Gold is a leader in several ways, but one way in particular could be the pathway to profits in the coming years

As gold appears likely to enter its first notable correction since the consolidation that came after its price was overdone in the spring…

A financial chart showing the price movements of gold over time, including key levels, a gap indicator, and various technical analysis indicators such as RSI and MACD.

…it is time to look out ahead toward what the big 2025 rally in gold has meant for forward-looking analysis.

First, let’s talk about the Silver/Gold ratio. We have projected a risky caution point right here with the SGR’s long-term trend down, but its ‘price’ having spiked to an extreme within the downtrend.

Line graph depicting the Silver/Gold ratio over time, showing a long-term downtrend with key sections highlighted to indicate significant price movements and projections for future trends.

A side note that this real-time daily chart is not broken, so we should also consider that the PM correction could just be a “flash” quickie prior to earnings season (and FOMC).

A line chart showing the Silver/Gold ratio over time, with highlighted areas indicating trends and price levels.

As the Silver/Gold ratio corrects, it is all well and good, making sense with a precious metals correction.

But what is out ahead, in the 2026 macro? Silver could very well bust out vs. gold for real, as its heavier industrial utility would come into play, if past is prologue. “Past” being commodities following through the doorway that gold kicked down.

We are currently on an “interim” disinflation theme. But the bigger picture, as indicated by the broken long-term yield downtrend on the Continuum, is indicated to be inflationary. First we have to eliminate the last of the inflation bugs, then we go full on INFLATION trades. That’s the plan, anyway.

A chart displaying the 30-year Treasury Yield Continuum, illustrating historical bond market trends with highlighted significant points, moving averages, and annotations regarding macroeconomic indicators.

During a cool down silver leads gold to the downside amid the disinflationary pressures and perhaps (certainly no sure thing), a Goldilocks tout on the macro.

But when we emerge from that interim phase, I expect the inflationary play to fan out into the broader commodity areas, beyond the precious metals and “critical minerals” plays that have manifested so far. For example, I saw a chart on X shifting a chart of gold and a chart of oil by some amount of time (2 years as I recall, but don’t quote me on that), and the analog – with that time lag – is pretty darn solid. Gold has been rallying for about 1.5 years since breaking out above 2000 in 2024!

Then there is the Gold/GYX (gold/industrial metals) ratio that we discussed in a recent report, update or in-week notes. It is at an extreme. If you don’t think the world is ending, if you don’t think cyclical inflation (globally) is done, then you might think that this represents a coming buying opportunity in broader industrial commodity related stocks.

Line chart showing the historical relationship between the S&P GSCI Industrial Metals Index and the spot price of gold, with marked fluctuations and trends from 1988 to 2025.

I “think” that the play is already happening because nominal GYX is poised bullish on the big picture.
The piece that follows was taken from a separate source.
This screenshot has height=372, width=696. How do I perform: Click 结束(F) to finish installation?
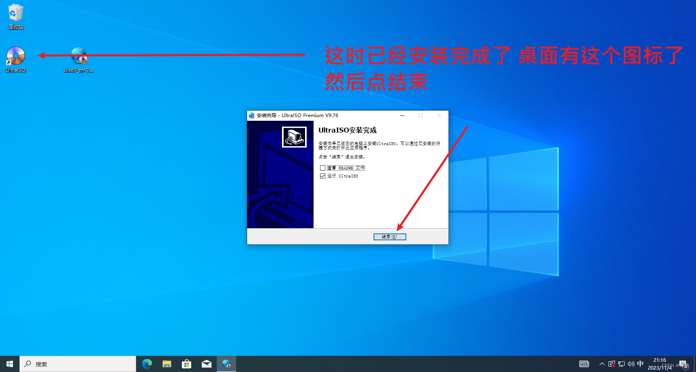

We have not viewed this chart in some time, but it has held the key support level we noted a couple years ago.

Line chart showing the S&P GSCI Industrial Metals Index spot price from 1986 to 2025, with a prominent green horizontal line indicating a key level.

Industrial metals, energy and the specialty or “critical” commodities will be a focus going forward, again, pending a current disinflationary, possibly Goldilocks, phase.

Gold’s big spike upward may well have been the signaler that the play is on. This would of course alter our heretofore view of gold and gold miners as unique (amid counter-cyclical forces) going forward.

More to come. But much like the semi-paranoid look-ahead we had in NFTRH 885 and yesterday’s update, we need to continue looking forward and interpreting, especially given a macro that is changing and shifting. This look-ahead could be longer-term and a next big wave to be a part of.